Etymology

Gebärmutter

Gebärmutter, Bärmutter
Ahd. muoter f. „Mutter; Gebärmutter“, mhd. muoter „Mutter; Gebärmutter“, spätmhd. frnhd. bermuoter „Gebärmutter“, änhd. Bärmutter, Gebärmutter f. „Gebärmutter, Uterus“.
Die ahd. und mhd. Nebenbedeutung „Gebärmutter“ des Wortes für „Mutter“ ist eine Bedeutungserweiterung durch Einfluss von lat. matrix „Gebärmutter“. Im Spätmittelhochdeutschen wird das Wort durch das verbale Vorderglied ber- zum Verbum mhd. beran „tragen, heben“ desambiguiert, das schon im Althochdeutschen einen deutlichen Bezug zum schwangeren Leib hatte, vgl. z.B. Isidor 5,3 fona dhemu berandin hreue = de uulua „aus dem tragenden Leib, aus der Gebärmutter“. Auch das ahd. Nomen agentis birid n./m. a-St. „Gebärer, Gebärmutter“ beruht auf diesem Verbum (EWA 1998: 96f.). In einer Glosse aus dem 12.Jh. ist außerdem ein giburtmuoter f. bezeugt, das sich jedoch nicht durchgesetzt hat (EWA 1998: 226).
Im Rahmen der frühneuzeitlichen Medizin war die Bedeutung des Wortes bermuoter allerdings immer noch unscharf und wurde auch als Krankheitsbezeichnung für den mit dem Geburtsschmerz vergleichbaren Kolikschmerz (auch von Männern) oder für Menstruationskrämpfe verwendet. Im Volksglauben herrschte lange die Ansicht, dass sich die Organe, und eben besonders die Gebärmutter, im Körper bewegten und dass der Schmerz durch diese Organbewegung verursacht sei. Dabei dachte man sich die Gebärmutter als ein maus- oder krötenartiges Tier, was sich in zahlreichen volkstümlichen Votivbildern in Form einer Kröte niederschlug, die ebenfalls als Bärmutter bezeichnet wurden (Bächtold-Stäubli 1993: 339ff. und 634). Erst gegen Ende des 16. Jahrhunderts kam in der medizinischen Fachliteratur allmählich die verdeutlichende Neubildung Gebärmutter mit Anklang an gebären auf (Pfeifer 1993: 405; Hyrtl 1884: 17), durch die die Bezeichnung für den Uterus von der für die Unterleibskolik unterschieden wurde, doch hält sich daneben Bärmutter umgangssprachlich bis ins 19.Jh. (Osman 1994: 42).

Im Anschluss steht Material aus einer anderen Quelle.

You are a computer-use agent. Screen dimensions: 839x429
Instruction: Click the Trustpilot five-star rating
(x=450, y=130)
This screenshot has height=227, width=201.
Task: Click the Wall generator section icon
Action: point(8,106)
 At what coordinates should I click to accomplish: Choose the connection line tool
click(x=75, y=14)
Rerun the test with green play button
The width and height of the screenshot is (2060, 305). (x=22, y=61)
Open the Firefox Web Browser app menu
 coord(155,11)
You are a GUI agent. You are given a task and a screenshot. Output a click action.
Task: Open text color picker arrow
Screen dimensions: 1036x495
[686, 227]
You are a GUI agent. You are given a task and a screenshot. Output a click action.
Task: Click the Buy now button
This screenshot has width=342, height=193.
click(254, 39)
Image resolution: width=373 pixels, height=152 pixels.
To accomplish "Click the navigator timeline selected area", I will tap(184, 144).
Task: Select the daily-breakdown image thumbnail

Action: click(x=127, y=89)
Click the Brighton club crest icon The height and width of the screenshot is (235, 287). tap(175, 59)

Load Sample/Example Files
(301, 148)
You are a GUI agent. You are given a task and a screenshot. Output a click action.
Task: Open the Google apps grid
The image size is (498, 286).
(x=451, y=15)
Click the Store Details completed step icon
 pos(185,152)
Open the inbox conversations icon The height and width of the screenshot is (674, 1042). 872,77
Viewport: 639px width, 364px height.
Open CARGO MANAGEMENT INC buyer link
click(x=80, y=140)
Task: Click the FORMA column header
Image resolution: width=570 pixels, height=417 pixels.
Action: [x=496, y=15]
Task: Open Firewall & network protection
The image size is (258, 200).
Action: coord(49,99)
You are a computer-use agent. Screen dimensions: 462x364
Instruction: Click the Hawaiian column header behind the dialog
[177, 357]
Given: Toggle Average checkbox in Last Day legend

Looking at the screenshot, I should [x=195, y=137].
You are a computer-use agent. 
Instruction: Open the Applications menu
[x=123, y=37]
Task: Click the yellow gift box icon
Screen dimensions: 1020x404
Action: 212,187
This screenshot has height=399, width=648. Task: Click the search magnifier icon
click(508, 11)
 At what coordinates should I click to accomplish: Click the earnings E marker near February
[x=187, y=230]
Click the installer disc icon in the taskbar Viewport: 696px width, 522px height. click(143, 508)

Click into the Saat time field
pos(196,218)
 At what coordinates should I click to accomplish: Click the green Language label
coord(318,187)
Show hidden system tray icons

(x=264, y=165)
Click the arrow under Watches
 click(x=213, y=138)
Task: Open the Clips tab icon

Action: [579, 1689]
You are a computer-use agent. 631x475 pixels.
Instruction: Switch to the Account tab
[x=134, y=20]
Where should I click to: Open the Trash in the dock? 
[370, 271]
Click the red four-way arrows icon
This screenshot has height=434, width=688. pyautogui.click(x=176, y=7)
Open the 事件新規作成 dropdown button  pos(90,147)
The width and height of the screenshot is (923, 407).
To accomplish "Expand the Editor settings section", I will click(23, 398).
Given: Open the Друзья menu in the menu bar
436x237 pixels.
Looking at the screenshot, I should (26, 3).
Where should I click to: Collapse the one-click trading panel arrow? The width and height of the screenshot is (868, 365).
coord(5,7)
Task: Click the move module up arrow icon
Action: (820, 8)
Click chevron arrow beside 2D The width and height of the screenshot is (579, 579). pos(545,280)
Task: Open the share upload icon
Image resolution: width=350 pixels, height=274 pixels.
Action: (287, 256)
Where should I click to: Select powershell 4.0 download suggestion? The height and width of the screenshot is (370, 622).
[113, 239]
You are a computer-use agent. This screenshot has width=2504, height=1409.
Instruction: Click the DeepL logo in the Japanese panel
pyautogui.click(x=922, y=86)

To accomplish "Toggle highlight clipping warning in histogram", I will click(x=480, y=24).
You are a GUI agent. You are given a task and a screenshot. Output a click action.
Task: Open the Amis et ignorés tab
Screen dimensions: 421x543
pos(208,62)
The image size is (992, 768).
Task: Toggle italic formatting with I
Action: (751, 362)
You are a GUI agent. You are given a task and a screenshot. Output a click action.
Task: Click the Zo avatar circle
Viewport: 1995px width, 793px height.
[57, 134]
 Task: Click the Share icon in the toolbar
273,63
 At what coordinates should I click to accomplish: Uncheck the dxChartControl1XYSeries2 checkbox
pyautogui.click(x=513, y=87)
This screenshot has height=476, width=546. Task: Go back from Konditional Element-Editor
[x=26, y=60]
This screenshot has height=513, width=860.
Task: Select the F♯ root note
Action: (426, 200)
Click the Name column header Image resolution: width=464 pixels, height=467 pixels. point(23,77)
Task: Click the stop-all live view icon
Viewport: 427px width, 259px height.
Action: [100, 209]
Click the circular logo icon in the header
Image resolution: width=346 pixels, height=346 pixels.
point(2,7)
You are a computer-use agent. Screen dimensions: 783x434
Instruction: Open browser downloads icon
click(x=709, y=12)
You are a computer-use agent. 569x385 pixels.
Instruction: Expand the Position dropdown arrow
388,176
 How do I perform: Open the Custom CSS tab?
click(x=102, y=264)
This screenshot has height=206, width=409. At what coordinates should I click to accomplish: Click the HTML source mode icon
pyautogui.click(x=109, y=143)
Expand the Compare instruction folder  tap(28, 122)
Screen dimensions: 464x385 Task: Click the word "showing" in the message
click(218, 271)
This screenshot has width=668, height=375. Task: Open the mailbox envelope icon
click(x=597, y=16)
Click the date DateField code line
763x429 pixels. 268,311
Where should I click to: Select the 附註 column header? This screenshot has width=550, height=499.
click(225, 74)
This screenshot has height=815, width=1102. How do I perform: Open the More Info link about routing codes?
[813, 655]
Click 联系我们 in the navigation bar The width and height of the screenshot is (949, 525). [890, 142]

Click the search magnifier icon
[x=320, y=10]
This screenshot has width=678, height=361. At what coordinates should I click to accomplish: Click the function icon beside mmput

Bächtold-Stäubli 1993: Handwörterbuch des deutschen Aberglaubens, 3. Auflage Berlin/Leipzig: de Gruyter [Reprint Berlin: de Gruyter, 2000].
EWA 1998: Albert L. Lloyd/Rosemarie Lühr, Etymologisches Wörterbuch des Althochdeutschen, Band II: bî - ezzo, Göttingen/Zürich: Vandenhoeck & Ruprecht.
Hyrtl 1884: Joseph Hyrtl, Die alten deutschen Kunstworte der Anatomie, Wien: Braunmüller.
Osman 1994: Nabil Osman, Kleines Lexikon untergegangener Wörter, München: C.H. Beck.
Pfeifer 1993: Wolfgang Pfeifer, Etymologisches Wörterbuch des Deutschen, 2. Auflage, Berlin: Akademie-Verlag.